- What the task requires
Among the entries that follow, count the lines that contain the word "Votre" and say how many there are, writing nothing else.

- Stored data

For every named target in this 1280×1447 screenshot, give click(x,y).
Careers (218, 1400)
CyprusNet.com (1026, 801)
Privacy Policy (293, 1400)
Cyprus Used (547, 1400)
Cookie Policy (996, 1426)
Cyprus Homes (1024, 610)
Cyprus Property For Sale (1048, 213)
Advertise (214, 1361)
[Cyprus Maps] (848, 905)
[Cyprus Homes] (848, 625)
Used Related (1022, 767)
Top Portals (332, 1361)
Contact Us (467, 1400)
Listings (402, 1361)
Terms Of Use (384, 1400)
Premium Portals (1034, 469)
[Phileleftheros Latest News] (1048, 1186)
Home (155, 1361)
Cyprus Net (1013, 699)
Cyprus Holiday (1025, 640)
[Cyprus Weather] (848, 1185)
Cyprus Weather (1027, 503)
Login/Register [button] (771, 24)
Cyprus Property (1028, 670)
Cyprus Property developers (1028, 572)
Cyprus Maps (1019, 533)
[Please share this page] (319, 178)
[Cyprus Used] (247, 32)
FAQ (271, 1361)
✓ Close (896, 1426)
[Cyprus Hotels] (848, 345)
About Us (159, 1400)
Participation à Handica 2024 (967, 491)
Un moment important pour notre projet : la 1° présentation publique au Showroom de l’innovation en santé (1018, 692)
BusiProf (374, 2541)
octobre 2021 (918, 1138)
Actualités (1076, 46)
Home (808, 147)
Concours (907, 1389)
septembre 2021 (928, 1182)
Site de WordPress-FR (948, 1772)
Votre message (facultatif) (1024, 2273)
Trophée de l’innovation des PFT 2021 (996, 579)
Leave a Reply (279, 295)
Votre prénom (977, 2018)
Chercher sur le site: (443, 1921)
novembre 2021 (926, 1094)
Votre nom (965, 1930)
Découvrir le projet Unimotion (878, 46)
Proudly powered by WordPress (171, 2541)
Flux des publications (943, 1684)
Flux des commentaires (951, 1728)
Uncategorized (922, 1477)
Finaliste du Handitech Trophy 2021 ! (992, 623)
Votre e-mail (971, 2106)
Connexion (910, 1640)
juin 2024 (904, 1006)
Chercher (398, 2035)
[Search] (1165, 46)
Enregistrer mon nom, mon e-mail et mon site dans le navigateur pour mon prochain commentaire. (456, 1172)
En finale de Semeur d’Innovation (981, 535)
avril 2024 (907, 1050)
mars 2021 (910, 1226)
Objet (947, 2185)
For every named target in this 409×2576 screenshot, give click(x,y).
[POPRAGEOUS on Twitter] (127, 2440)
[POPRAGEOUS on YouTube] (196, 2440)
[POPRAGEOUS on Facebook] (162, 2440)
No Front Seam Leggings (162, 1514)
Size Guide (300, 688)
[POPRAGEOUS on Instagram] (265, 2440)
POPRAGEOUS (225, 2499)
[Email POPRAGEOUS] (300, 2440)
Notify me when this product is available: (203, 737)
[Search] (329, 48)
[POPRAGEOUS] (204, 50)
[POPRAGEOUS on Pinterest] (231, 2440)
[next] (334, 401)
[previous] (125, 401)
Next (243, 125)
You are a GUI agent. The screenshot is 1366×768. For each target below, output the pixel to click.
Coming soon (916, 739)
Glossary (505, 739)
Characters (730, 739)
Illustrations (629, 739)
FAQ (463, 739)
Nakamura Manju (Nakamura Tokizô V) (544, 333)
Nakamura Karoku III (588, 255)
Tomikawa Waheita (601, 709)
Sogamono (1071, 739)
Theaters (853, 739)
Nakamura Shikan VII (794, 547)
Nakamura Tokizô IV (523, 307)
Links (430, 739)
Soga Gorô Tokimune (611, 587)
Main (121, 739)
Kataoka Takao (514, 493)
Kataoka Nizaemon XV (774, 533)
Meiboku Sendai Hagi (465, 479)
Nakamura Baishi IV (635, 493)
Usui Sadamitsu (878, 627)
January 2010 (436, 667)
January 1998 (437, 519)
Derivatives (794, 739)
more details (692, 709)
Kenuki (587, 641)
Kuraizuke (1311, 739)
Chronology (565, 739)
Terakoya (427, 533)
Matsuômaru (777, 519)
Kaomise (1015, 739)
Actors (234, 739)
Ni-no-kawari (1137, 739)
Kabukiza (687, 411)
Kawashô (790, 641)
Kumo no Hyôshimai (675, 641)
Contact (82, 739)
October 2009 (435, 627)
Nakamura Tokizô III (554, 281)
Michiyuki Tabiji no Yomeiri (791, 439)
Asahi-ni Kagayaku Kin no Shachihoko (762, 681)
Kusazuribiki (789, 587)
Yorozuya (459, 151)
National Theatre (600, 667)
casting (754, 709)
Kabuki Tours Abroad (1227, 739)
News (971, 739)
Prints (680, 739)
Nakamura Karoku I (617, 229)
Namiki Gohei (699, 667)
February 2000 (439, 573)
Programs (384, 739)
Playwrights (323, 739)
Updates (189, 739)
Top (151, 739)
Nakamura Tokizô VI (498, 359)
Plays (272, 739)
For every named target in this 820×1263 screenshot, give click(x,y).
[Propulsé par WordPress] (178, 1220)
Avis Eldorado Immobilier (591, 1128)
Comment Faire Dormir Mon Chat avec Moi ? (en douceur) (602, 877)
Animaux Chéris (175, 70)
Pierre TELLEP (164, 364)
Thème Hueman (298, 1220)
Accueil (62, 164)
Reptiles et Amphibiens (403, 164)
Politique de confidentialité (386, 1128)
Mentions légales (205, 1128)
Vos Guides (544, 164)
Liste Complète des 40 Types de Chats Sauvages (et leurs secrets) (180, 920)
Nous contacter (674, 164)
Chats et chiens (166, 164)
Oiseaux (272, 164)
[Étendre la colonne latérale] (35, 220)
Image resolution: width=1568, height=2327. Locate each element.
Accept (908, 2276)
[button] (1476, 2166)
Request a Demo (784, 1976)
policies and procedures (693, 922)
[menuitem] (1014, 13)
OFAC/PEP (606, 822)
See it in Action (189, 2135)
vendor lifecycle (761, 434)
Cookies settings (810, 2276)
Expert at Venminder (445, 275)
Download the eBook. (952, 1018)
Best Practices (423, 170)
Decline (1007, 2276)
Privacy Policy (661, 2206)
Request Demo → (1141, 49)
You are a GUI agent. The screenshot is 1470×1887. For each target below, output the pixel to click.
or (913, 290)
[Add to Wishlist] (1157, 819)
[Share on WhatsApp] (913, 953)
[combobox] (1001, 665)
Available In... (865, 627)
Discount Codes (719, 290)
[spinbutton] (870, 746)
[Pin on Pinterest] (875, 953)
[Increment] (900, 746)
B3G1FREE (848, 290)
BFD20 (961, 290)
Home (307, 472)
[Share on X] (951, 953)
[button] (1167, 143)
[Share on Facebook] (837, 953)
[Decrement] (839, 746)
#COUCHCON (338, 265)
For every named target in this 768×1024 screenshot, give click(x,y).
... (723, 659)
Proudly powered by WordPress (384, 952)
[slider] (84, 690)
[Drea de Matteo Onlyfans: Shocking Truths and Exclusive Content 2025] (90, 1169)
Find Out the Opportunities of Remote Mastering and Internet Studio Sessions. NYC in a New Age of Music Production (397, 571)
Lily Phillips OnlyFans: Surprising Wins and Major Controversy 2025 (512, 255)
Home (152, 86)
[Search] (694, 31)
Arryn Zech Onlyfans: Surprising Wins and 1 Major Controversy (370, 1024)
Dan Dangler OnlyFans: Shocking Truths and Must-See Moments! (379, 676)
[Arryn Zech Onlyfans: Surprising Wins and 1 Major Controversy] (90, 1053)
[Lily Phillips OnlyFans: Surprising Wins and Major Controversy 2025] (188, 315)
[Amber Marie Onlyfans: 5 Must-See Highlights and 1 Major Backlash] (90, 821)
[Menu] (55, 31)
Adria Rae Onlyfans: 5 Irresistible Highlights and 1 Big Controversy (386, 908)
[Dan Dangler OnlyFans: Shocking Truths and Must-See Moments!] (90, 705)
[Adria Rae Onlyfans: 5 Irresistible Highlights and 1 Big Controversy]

- Answer
4